### [Work task 1]
Condense the paragraph of the judgment excerpt below that begins "Regarding the test for suspension" into a short list that keeps its main facts.
### [Work task 2]
Reproduce word for word the stretch of the judgment excerpt below from "In the current" through "R1 915 920.00.".

··· Given passage ···

The report is ended by a recommendation that it be referred to the LPC to consider further appropriate action. I have already earlier referred to the LPC’s consideration and resolution on what action to take, which was the launch of the current application for suspension of the practitioner. So far the nature of the proceedings and what brought the parties to court today.

 

Regarding the test for suspension, this has been set out sufficiently previously in Jasat v Natal Law Society 2000 (2) ALL SA 310 (SCA) at paragraph 10. The test is as follows: first, that the court must decide if the alleged offending conduct has been established on a preponderance of probabilities. After conclusion of this factual inquiry a court must consider if the practitioner concerned is, in the determination of the court, not a fit and proper person to continue to practice. This involves a weighing-up of the conduct complained of against the conduct expected of a legal practitioner, and involves a value judgment. Thirdly, the court must inquire whether, in all the circumstances, the practitioner in question should be removed from the roll or whether a suspension from practice would suffice. The third enquiry is ordinarily applicable when an application for striking off is considered. The first two considerations, and the protection of the public, are those considerations relevant when a temporary or interim suspension is to be considered.

 

In the current case the position is as follows, and I shall not deal with all the eight complainants, but primarily only those referred to in the replying affidavit as well as that of a Ms Momolola.

 

The first complaint to be considered is that of Ms Msiza. From the affidavits the relevant facts regarding Ms Msiza’s complaint can be summarised as follows: It is common cause that Ms Msiza was a client of the practitioner. Her claim against the Road Accident Fund was settled in court on 24 April 2019. The Road Accident Fund shortly thereafter, on 25 July 2019, made payment of exactly the amount contained in the court order, namely R1 915 920.00.

 

Shortly after that payment, on 30 September 2019, as subsequently determined by Mr Nyali from the respondent’s bank statements, the respondent’s trust account only had a balance of R271 673.18. The money received from the Road Accident Fund must therefore have been disbursed from the trust account. From the bank statement it appears that it was used to pay other accounts, rather than Ms Msiza, including six personal loans of the practitioner and other expenses.

··· Data ···

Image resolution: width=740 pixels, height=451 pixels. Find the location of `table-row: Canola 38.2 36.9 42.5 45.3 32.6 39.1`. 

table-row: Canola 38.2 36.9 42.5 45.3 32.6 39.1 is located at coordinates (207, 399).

···

### [Solution 1]
- The test for suspension is set out in Jasat v Natal Law Society 2000 (2) ALL SA 310 (SCA) at paragraph 10.
- First, the court decides whether the alleged offending conduct is established on a preponderance of probabilities.
- Second, it considers whether the practitioner is not a fit and proper person to continue to practice. This means weighing the conduct complained of against the conduct expected of a legal practitioner, which involves a value judgment.
- Third, it asks whether, in all the circumstances, the practitioner should be removed from the roll or whether suspension from practice would suffice. This step ordinarily applies when striking off is considered.
- For a temporary or interim suspension, the relevant considerations are the first two and the protection of the public.

### [Solution 2]
In the current case the position is as follows, and I shall not deal with all the eight complainants, but primarily only those referred to in the replying affidavit as well as that of a Ms Momolola.

 

The first complaint to be considered is that of Ms Msiza. From the affidavits the relevant facts regarding Ms Msiza’s complaint can be summarised as follows: It is common cause that Ms Msiza was a client of the practitioner. Her claim against the Road Accident Fund was settled in court on 24 April 2019. The Road Accident Fund shortly thereafter, on 25 July 2019, made payment of exactly the amount contained in the court order, namely R1 915 920.00.